*Work item*
Please retype every entry, keeping each one exactly as written.

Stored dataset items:
+++++

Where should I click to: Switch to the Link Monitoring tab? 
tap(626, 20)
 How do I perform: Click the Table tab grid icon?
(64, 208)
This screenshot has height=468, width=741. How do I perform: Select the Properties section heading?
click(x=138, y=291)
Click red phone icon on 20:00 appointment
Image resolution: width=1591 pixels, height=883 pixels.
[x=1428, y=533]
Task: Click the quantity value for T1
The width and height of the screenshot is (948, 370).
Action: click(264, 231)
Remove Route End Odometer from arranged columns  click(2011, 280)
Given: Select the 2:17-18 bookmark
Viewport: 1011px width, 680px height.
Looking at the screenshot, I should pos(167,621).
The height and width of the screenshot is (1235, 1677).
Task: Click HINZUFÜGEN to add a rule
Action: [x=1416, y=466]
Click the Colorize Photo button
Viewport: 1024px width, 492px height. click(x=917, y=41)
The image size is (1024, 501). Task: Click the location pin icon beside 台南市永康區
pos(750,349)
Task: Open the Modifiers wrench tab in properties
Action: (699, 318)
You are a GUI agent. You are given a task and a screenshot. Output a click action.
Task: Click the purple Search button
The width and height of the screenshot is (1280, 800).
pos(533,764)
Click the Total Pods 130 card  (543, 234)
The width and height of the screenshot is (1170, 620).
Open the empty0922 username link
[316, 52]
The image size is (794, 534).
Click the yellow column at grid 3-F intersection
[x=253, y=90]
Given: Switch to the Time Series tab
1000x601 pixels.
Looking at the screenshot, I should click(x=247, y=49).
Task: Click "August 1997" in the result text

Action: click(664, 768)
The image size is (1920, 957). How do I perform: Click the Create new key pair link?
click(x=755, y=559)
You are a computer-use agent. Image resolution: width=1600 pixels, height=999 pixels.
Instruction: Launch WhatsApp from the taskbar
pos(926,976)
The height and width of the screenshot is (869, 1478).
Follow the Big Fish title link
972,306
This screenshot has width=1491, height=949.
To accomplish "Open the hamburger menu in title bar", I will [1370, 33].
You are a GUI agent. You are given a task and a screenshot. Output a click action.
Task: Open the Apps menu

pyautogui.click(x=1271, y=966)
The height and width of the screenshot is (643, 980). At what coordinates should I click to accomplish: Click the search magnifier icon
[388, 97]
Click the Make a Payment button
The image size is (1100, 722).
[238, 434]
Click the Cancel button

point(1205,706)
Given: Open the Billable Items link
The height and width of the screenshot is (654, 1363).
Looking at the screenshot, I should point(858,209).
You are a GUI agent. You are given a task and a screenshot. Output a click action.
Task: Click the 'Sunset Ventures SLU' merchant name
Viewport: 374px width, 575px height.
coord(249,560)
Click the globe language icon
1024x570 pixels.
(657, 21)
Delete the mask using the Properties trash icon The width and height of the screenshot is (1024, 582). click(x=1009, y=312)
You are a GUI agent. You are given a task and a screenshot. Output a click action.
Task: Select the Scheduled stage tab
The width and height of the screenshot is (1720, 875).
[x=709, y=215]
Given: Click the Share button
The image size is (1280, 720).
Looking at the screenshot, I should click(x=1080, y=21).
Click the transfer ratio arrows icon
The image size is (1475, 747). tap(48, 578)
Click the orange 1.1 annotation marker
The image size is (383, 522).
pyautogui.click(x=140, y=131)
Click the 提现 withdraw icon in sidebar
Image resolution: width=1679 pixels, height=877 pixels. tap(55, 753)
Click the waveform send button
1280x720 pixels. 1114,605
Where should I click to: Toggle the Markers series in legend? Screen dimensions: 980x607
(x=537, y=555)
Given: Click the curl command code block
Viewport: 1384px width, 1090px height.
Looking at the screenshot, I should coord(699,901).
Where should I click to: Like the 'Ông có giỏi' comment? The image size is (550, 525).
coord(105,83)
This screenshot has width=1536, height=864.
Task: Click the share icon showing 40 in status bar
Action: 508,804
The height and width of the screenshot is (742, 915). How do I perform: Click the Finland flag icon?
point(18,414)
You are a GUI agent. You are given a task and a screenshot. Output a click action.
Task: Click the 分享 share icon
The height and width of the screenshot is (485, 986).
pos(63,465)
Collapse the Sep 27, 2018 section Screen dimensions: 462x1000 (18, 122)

+++++

*Result for this task*
Where should I click to: Switch to the Link Monitoring tab? 
tap(626, 20)
 How do I perform: Click the Table tab grid icon?
(64, 208)
This screenshot has height=468, width=741. How do I perform: Select the Properties section heading?
click(x=138, y=291)
Click red phone icon on 20:00 appointment
Image resolution: width=1591 pixels, height=883 pixels.
[x=1428, y=533]
Task: Click the quantity value for T1
The width and height of the screenshot is (948, 370).
Action: click(264, 231)
Remove Route End Odometer from arranged columns  click(2011, 280)
Given: Select the 2:17-18 bookmark
Viewport: 1011px width, 680px height.
Looking at the screenshot, I should pos(167,621).
The height and width of the screenshot is (1235, 1677).
Task: Click HINZUFÜGEN to add a rule
Action: [x=1416, y=466]
Click the Colorize Photo button
Viewport: 1024px width, 492px height. click(x=917, y=41)
The image size is (1024, 501). Task: Click the location pin icon beside 台南市永康區
pos(750,349)
Task: Open the Modifiers wrench tab in properties
Action: (699, 318)
You are a GUI agent. You are given a task and a screenshot. Output a click action.
Task: Click the purple Search button
The width and height of the screenshot is (1280, 800).
pos(533,764)
Click the Total Pods 130 card  (543, 234)
The width and height of the screenshot is (1170, 620).
Open the empty0922 username link
[316, 52]
The image size is (794, 534).
Click the yellow column at grid 3-F intersection
[x=253, y=90]
Given: Switch to the Time Series tab
1000x601 pixels.
Looking at the screenshot, I should click(x=247, y=49).
Task: Click "August 1997" in the result text

Action: click(664, 768)
The image size is (1920, 957). How do I perform: Click the Create new key pair link?
click(x=755, y=559)
You are a computer-use agent. Image resolution: width=1600 pixels, height=999 pixels.
Instruction: Launch WhatsApp from the taskbar
pos(926,976)
The height and width of the screenshot is (869, 1478).
Follow the Big Fish title link
972,306
This screenshot has width=1491, height=949.
To accomplish "Open the hamburger menu in title bar", I will [1370, 33].
You are a GUI agent. You are given a task and a screenshot. Output a click action.
Task: Open the Apps menu

pyautogui.click(x=1271, y=966)
The height and width of the screenshot is (643, 980). At what coordinates should I click to accomplish: Click the search magnifier icon
[388, 97]
Click the Make a Payment button
The image size is (1100, 722).
[238, 434]
Click the Cancel button

point(1205,706)
Given: Open the Billable Items link
The height and width of the screenshot is (654, 1363).
Looking at the screenshot, I should point(858,209).
You are a GUI agent. You are given a task and a screenshot. Output a click action.
Task: Click the 'Sunset Ventures SLU' merchant name
Viewport: 374px width, 575px height.
coord(249,560)
Click the globe language icon
1024x570 pixels.
(657, 21)
Delete the mask using the Properties trash icon The width and height of the screenshot is (1024, 582). click(x=1009, y=312)
You are a GUI agent. You are given a task and a screenshot. Output a click action.
Task: Select the Scheduled stage tab
The width and height of the screenshot is (1720, 875).
[x=709, y=215]
Given: Click the Share button
The image size is (1280, 720).
Looking at the screenshot, I should click(x=1080, y=21).
Click the transfer ratio arrows icon
The image size is (1475, 747). tap(48, 578)
Click the orange 1.1 annotation marker
The image size is (383, 522).
pyautogui.click(x=140, y=131)
Click the 提现 withdraw icon in sidebar
Image resolution: width=1679 pixels, height=877 pixels. tap(55, 753)
Click the waveform send button
1280x720 pixels. 1114,605
Where should I click to: Toggle the Markers series in legend? Screen dimensions: 980x607
(x=537, y=555)
Given: Click the curl command code block
Viewport: 1384px width, 1090px height.
Looking at the screenshot, I should coord(699,901).
Where should I click to: Like the 'Ông có giỏi' comment? The image size is (550, 525).
coord(105,83)
This screenshot has width=1536, height=864.
Task: Click the share icon showing 40 in status bar
Action: 508,804
The height and width of the screenshot is (742, 915). How do I perform: Click the Finland flag icon?
point(18,414)
You are a GUI agent. You are given a task and a screenshot. Output a click action.
Task: Click the 分享 share icon
The height and width of the screenshot is (485, 986).
pos(63,465)
Collapse the Sep 27, 2018 section Screen dimensions: 462x1000 (18, 122)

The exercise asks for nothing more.